Under a Technology Demonstrator Programme (TDP) called ‘Icarus’, the team will develop and demonstrate a way to affordably integrate ‘best of breed’ technologies in a category known as ‘Active Protection Systems’ (APS), preparing them for deployment across the Army’s fleet of land vehicles.
Part of the TDP will see the Leonardo team demonstrate and evaluate an operational prototype against ‘live fire’ weapon engagements. Team members working with Leonardo to deliver the Icarus TDP are BAE Systems, Lockheed Martin UK, Ultra Electronics, Frazer-Nash, Brighton University, Abstract Solutions, Roke Manor Research and SCISYS.
The project is responding to an operational environment where armour by itself will not be sufficient to defend against the capabilities of future weapon systems, in particular threats such as Rocket Propelled Grenades (RPGs) and Anti-Tank Guided Weapons (ATGW).
In order to counter this growing threat, a number of Active Protection Systems (APS) technologies have been developed by industry and are available as off-the-shelf solutions to supplement the physical protection that is offered by an armoured vehicle.

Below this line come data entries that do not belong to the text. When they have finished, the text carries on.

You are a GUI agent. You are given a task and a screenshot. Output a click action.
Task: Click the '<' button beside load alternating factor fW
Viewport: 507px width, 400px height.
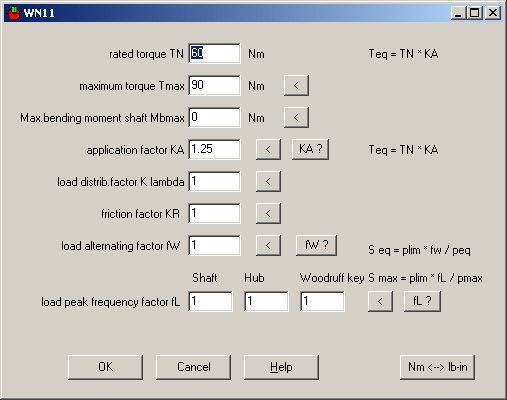pyautogui.click(x=268, y=245)
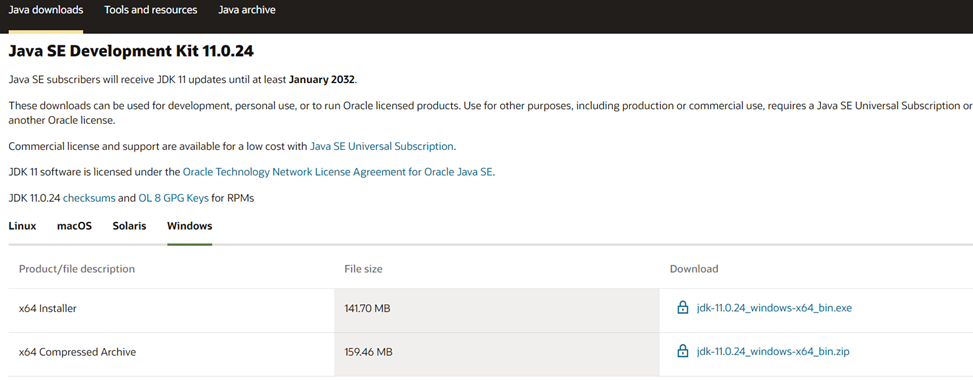Screen dimensions: 973x380
Task: Open the Java SE Universal Subscription link
Action: (x=382, y=147)
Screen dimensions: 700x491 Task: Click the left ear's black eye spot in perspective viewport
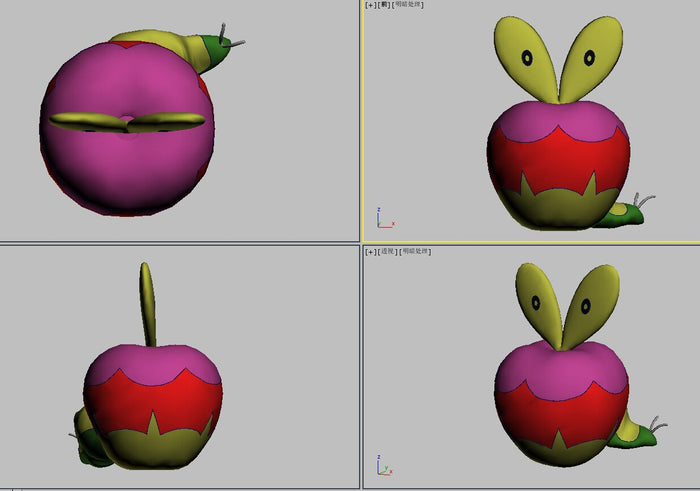pos(537,302)
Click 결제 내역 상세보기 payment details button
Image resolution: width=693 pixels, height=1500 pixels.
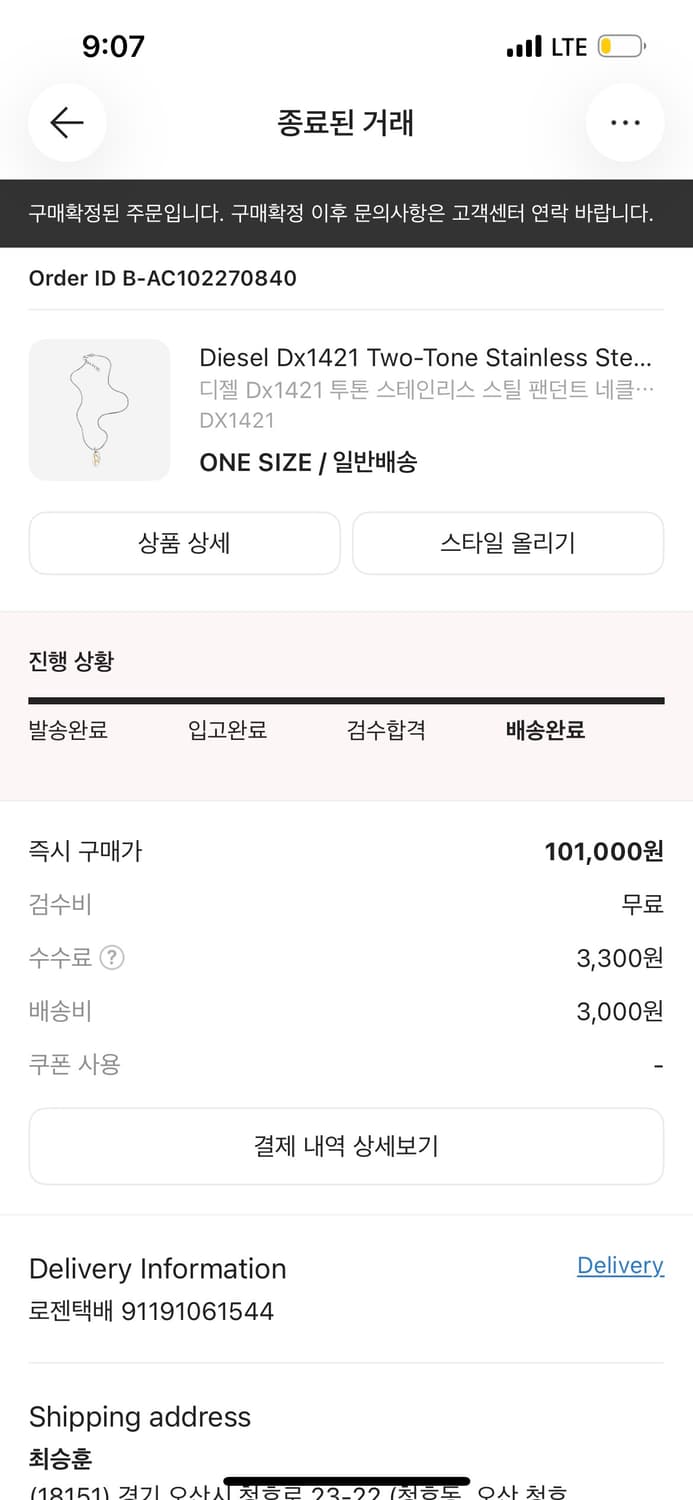(x=346, y=1146)
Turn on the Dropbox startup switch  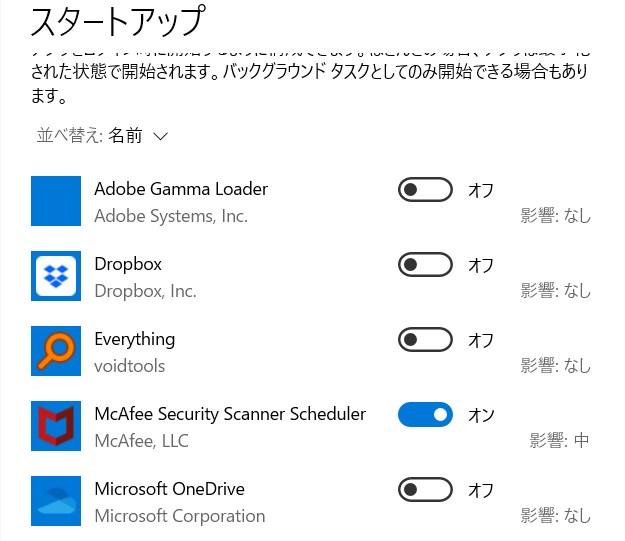coord(425,264)
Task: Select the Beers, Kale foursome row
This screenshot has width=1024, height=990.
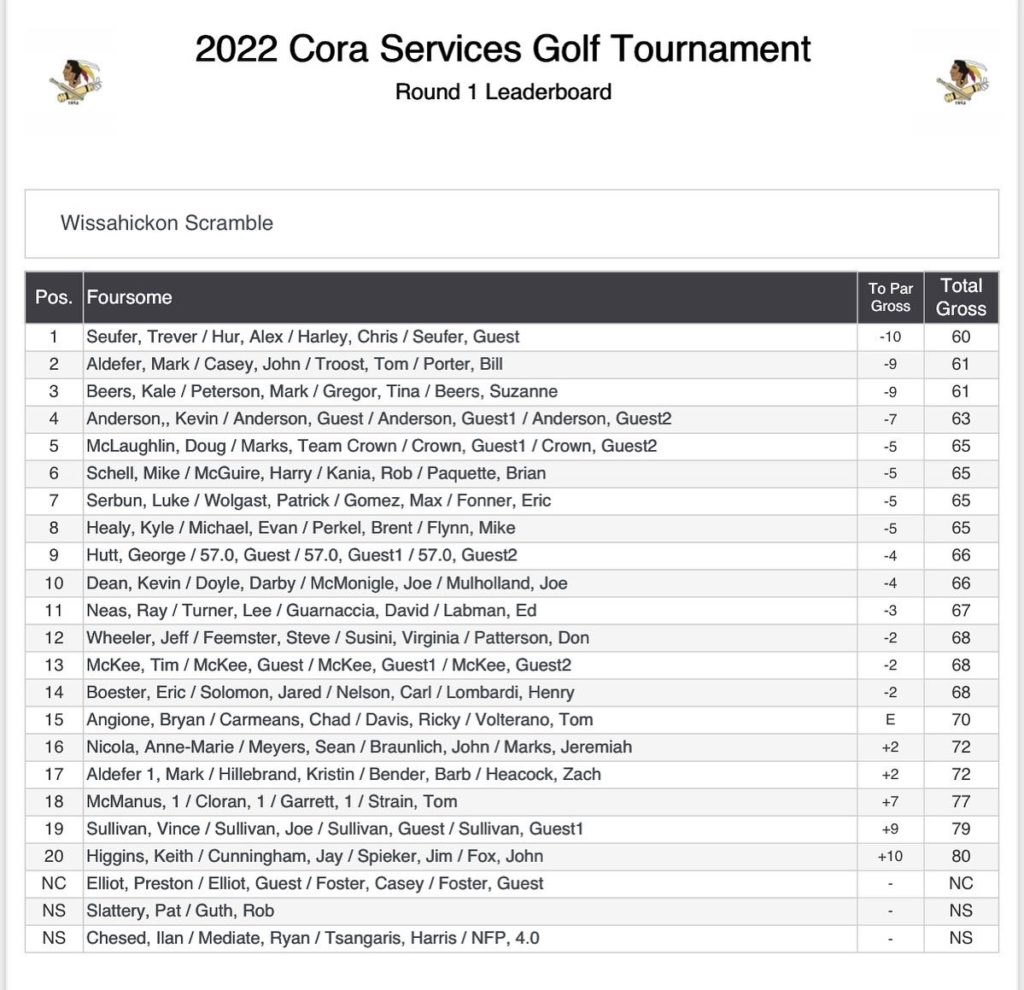Action: coord(512,392)
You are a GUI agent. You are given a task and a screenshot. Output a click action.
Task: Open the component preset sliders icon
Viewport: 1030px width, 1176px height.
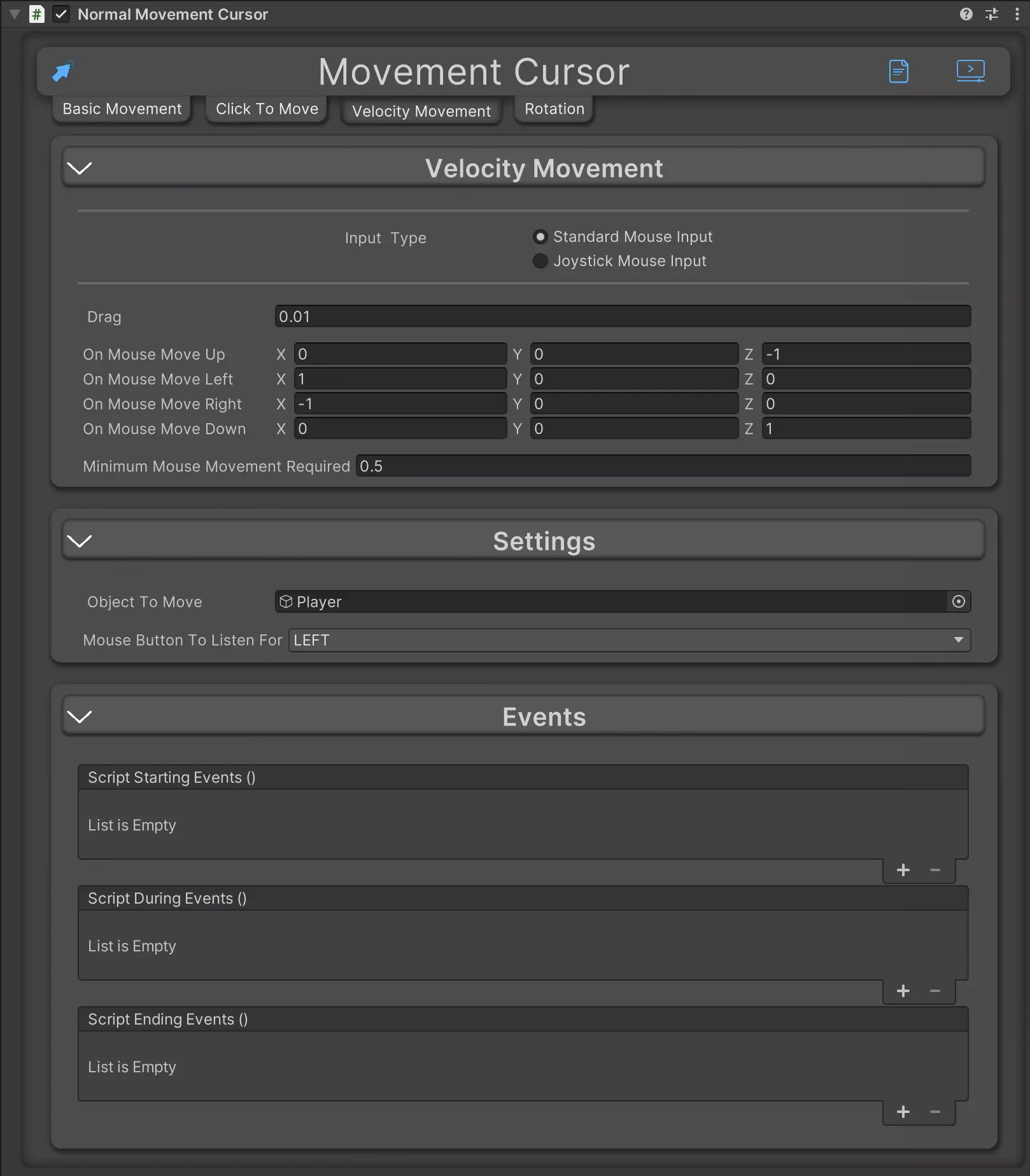(x=991, y=14)
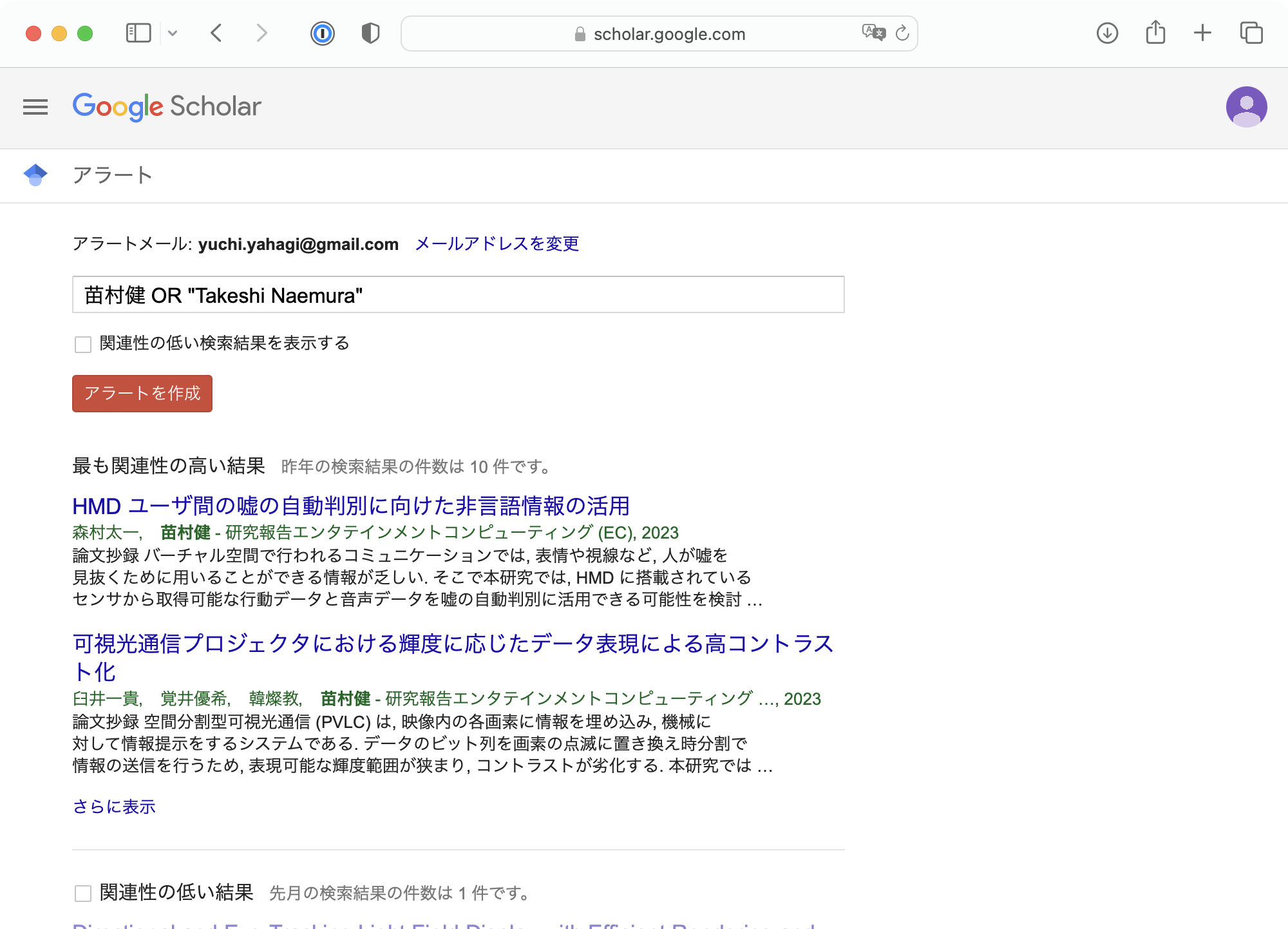
Task: Open the Safari page translation icon
Action: (x=873, y=33)
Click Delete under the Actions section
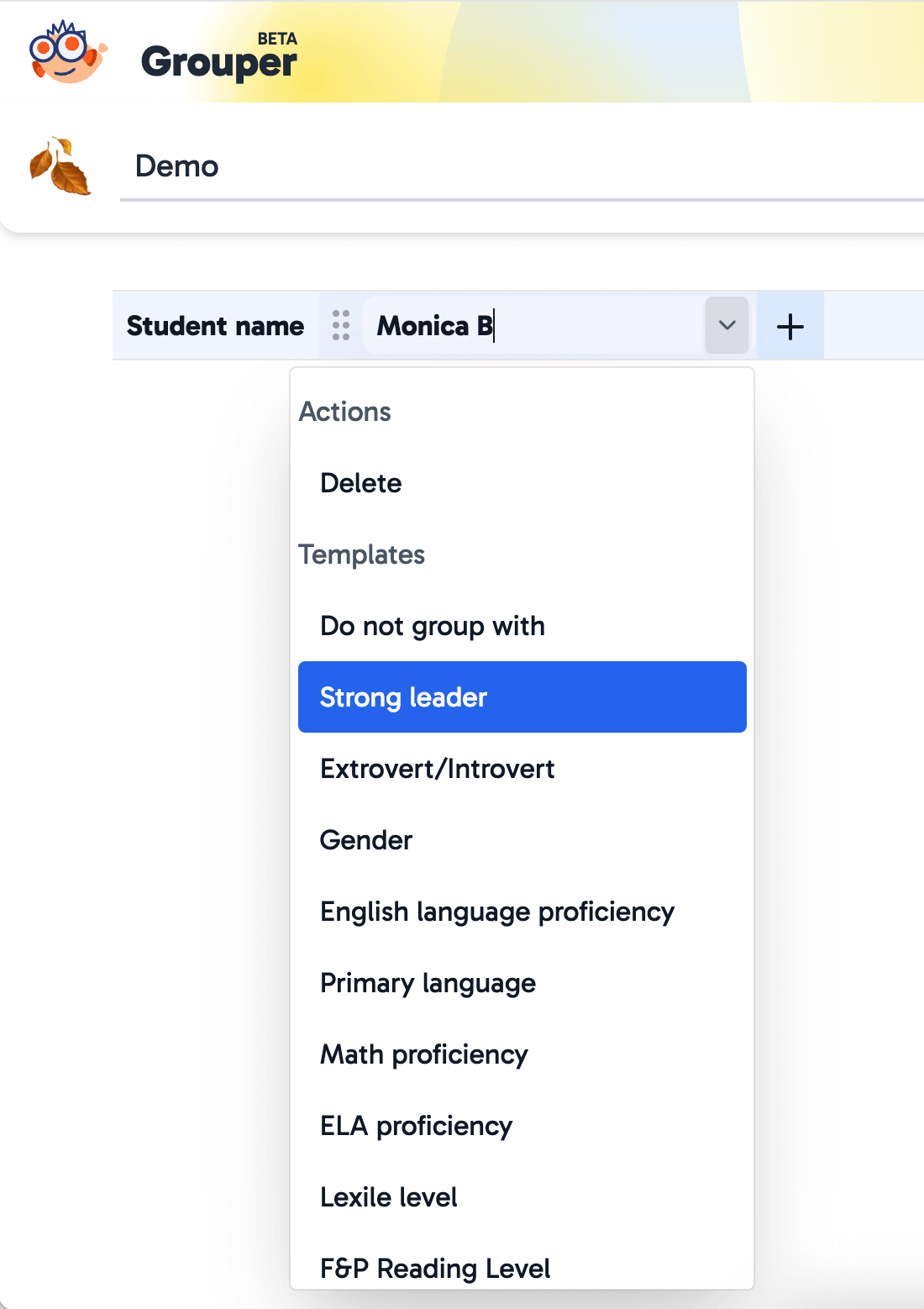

APS technologies generally fall into either of two categories: ‘soft’ APS solutions that are focused on early threat detection and which attempt to disrupt, decoy or spoof the incoming threat and ‘hard’ APS systems that seek to defeat the incoming weapon system by physically intercepting it, known in military terminology as a ‘kinetic effect’.
Whilst these APS technologies are currently available and will continue to be developed by industry, it is clear that no single solution is suited to every threat scenario or indeed all threats.
The key challenge is to be able to rapidly and affordably tailor a vehicle’s combination of APS technologies to optimise survivability prior to, or during, deployment.
Against this backdrop, the primary objective of the Icarus TDP is to develop and demonstrate a UK sovereign Modular, Integrated Protection System (MIPS) Electronic Architecture (EA) that enables “best of breed” APS sensors and countermeasures to be selected, integrated and deployed as necessary to defeat a wide range of current and future battlefield weapon threats. Not only must the architecture be easy to use, it must also be affordable and dependable and ultimately form the basis of a new MIPS defence standard, similar in principle to that which has been developed for the UK Generic Vehicle Architecture (GVA) standard.